C'est de tout cela que nous sommes les héritiers. Nous en sommes redevables à ceux qui l'ont rendu possible. Et nous en sommes comptables envers nos descendants à qui nous voulons laisser un héritage dont nous soyons fiers, riche des ressources de la communauté et de la possibilité pour chacun de ses membres de se construire un avenir.
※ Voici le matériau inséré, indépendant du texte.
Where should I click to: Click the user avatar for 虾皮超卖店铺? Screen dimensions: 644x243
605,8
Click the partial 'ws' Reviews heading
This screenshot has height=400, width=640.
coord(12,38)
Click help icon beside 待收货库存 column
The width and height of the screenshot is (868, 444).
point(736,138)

Quant à la liberté, contrairement à une opinion aujourd'hui trop souvent répandue, elle n'est pas un dû: elle est une conquête. La liberté politique que nous célébrons aujourd'hui a été conquise au prix de mille efforts, mille sacrifices, arrachée inlassablement aux tentations récurrentes de l'aliénation. On perd la liberté sous la botte du tyran qui s'impose par la force. On la perd aussi quand un endettement excessif nous rend dépendants de la bonne volonté des autres ou quand la recherche trop prolongée d'un emploi nous prive de la capacité de nous projeter dignement dans l'avenir. On la perd encore quand on abandonne l'esprit critique et l'aptitude à rêver. On la perd enfin quand on se décourage face à l'adversité. Volonté, lucidité, sens des responsabilités, voilà un projet pour Genève. Un voeu que les Genevois puissent murmurer d'abord puis proclamer.
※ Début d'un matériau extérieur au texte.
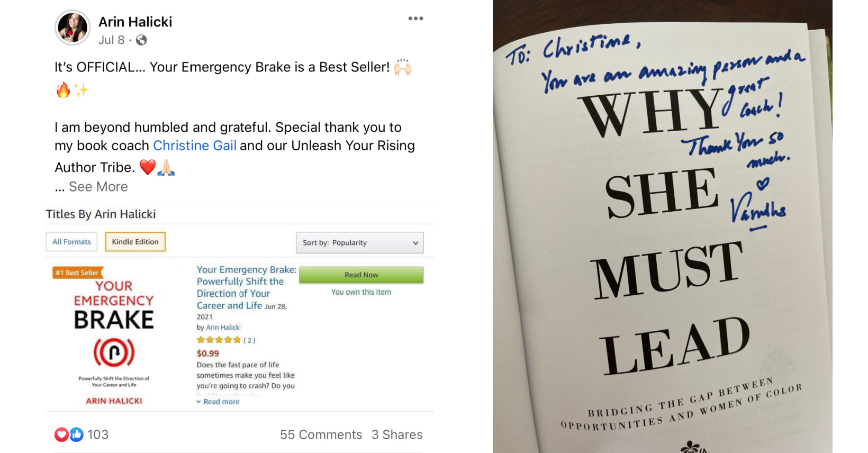Click the #1 Best Seller badge
This screenshot has width=868, height=453.
[x=78, y=273]
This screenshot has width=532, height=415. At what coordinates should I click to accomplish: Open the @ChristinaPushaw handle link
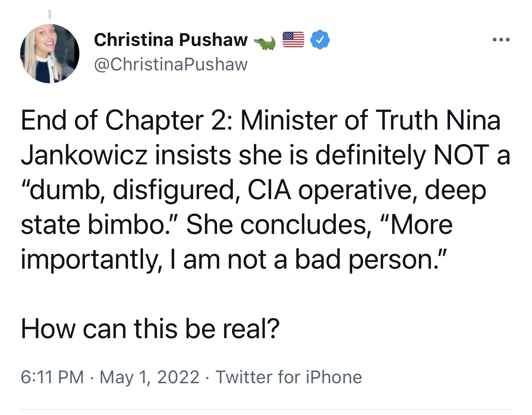tap(171, 64)
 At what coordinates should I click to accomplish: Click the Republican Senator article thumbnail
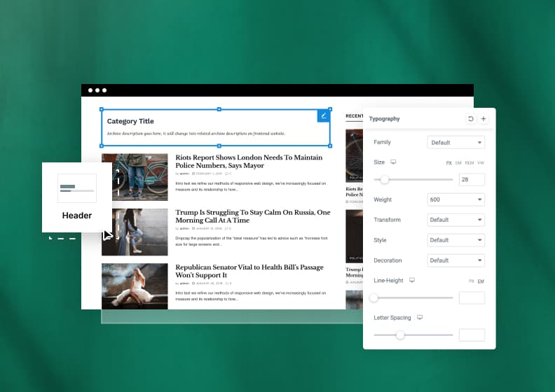coord(135,286)
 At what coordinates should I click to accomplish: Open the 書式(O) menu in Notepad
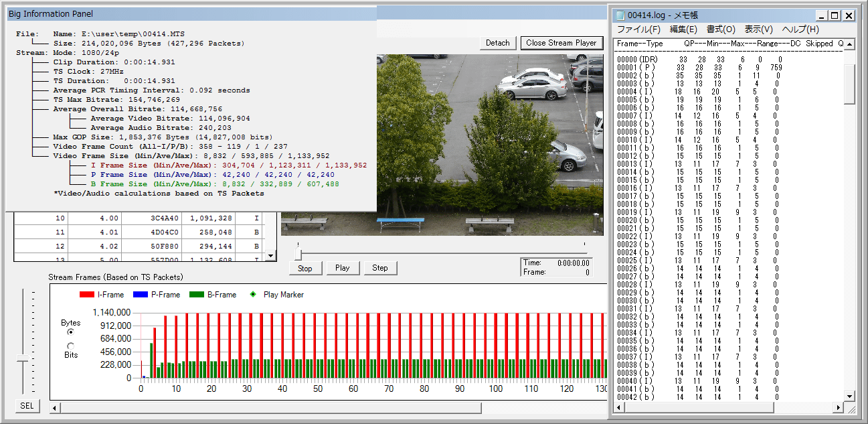[x=721, y=29]
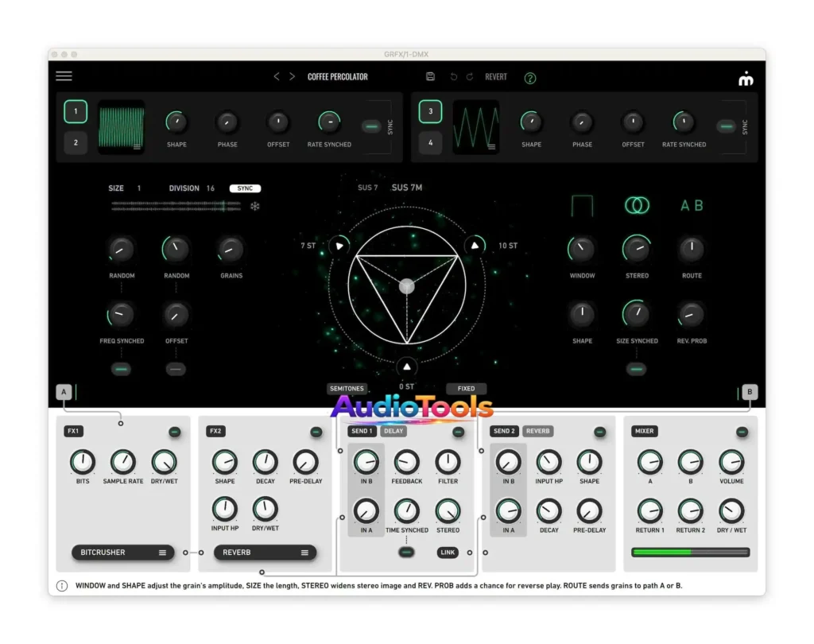The width and height of the screenshot is (814, 644).
Task: Click the save preset disk icon
Action: [432, 76]
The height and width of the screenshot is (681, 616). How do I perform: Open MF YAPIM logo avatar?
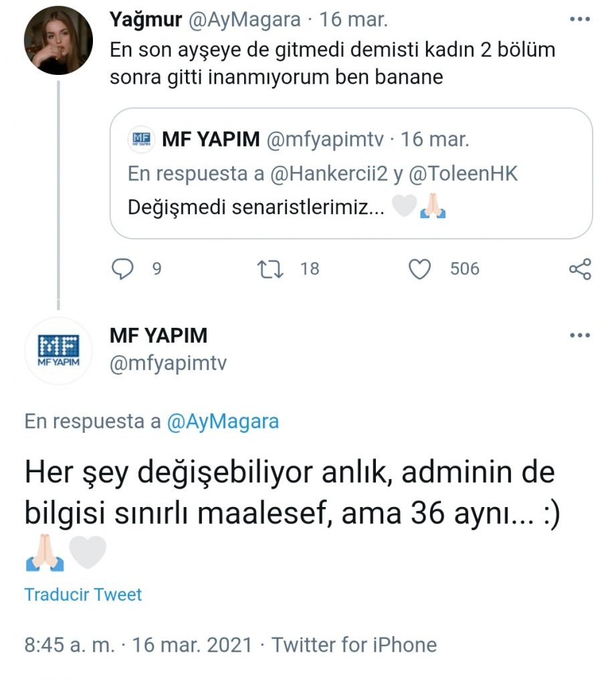pos(58,350)
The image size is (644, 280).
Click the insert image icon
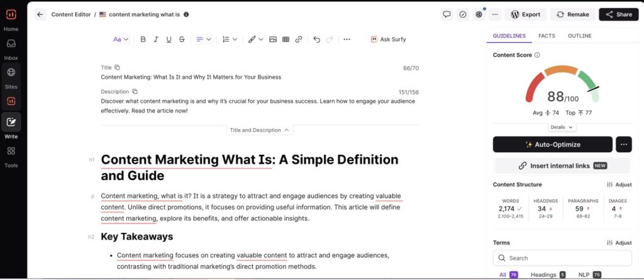point(273,39)
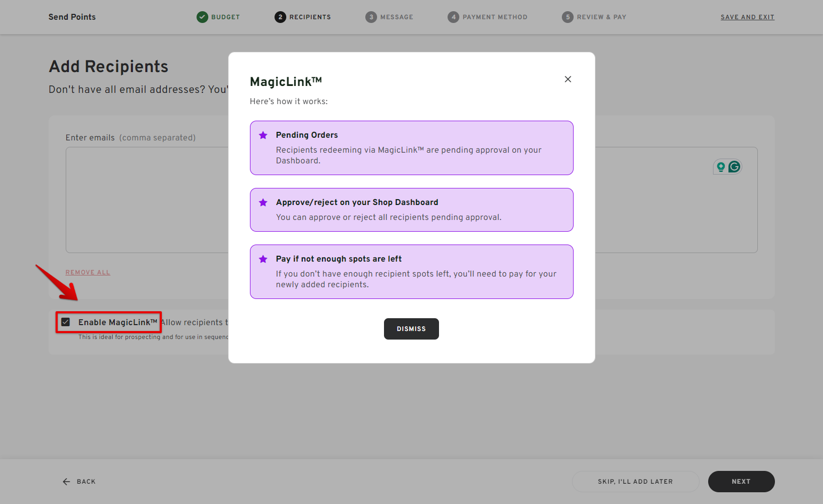
Task: Click the star beside Pay if not enough spots
Action: 263,259
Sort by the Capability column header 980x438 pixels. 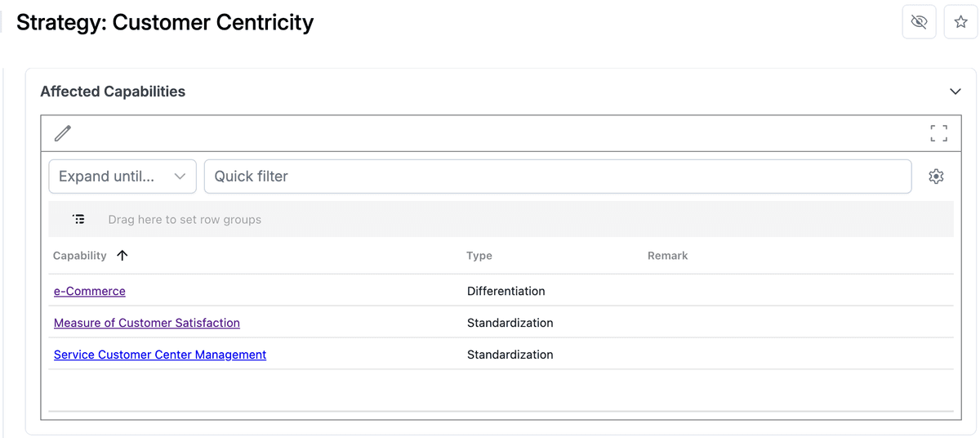click(80, 256)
Mesdames et Messieurs, pour les deux forces qui constituent notre monde politique, le Conseil d'Etat et le Grand Conseil, mais aussi pour tous les citoyens de Genève, le temps de l'imagination, du travail et d'un peu de courage est venu. Je suis convaincu que nous allons à présent relever ce défi, parce que nous savons bien au fond de nous-mêmes - nous savons bien, n'est-ce pas ? - que le temps de l'effort et de l'action est aussi celui de l'espoir et de la liberté.

(A la fin du discours du président du Grand Conseil, le choeur du Grand Théâtre et l'Orchestre de la Suisse Romande interprètent le choeur des Hébreux, extrait de l'opéra Nabucco de Giuseppe Verdi.)